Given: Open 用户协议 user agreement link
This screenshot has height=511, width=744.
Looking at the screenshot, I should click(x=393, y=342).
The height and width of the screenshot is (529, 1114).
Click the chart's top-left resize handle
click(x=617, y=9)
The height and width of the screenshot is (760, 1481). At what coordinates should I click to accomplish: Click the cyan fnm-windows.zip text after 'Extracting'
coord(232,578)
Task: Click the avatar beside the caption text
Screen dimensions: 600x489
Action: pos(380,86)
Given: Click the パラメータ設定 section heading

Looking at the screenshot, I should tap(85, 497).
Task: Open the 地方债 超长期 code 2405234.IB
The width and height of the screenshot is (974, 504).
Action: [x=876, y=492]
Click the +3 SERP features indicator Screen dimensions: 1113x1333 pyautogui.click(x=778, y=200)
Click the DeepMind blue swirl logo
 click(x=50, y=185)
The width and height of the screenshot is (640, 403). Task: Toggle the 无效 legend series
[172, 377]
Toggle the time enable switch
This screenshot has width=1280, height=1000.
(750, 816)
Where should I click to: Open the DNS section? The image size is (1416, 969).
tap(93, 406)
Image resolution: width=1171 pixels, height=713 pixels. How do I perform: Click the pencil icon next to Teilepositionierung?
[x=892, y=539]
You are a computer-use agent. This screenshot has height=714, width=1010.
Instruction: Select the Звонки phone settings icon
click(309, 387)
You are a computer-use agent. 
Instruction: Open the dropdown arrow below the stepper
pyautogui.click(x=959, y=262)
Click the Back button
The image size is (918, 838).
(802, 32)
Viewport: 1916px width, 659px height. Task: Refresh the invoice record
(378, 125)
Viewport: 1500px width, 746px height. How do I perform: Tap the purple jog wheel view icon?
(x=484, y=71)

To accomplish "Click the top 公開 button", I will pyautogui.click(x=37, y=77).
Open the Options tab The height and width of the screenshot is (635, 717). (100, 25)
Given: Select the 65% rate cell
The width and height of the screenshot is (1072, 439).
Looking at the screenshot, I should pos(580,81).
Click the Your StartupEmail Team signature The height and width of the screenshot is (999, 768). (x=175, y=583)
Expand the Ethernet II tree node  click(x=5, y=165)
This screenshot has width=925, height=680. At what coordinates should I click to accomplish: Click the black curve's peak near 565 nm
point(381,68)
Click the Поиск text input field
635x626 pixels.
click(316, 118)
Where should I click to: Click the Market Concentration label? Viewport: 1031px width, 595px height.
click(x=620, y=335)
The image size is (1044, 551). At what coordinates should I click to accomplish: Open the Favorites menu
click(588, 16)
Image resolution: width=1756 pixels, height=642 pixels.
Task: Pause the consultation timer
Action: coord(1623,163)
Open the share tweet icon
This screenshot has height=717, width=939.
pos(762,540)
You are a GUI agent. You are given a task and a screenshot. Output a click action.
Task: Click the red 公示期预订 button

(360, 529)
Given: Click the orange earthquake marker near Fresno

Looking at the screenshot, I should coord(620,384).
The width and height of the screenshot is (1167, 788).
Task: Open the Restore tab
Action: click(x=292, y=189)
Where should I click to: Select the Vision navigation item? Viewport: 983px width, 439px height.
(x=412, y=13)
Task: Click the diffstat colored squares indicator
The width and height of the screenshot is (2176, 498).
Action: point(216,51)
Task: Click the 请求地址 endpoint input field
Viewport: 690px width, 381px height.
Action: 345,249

» **WHAT IS EXPECTED**
From the records above, pull out every line containing the word "agent".

» **OUTPUT**
You are a computer-use agent. This screenshot has height=714, width=1010.
You are a computer-use agent. 
You are a GUI agent. You are given a task and a screenshot. Output a click action.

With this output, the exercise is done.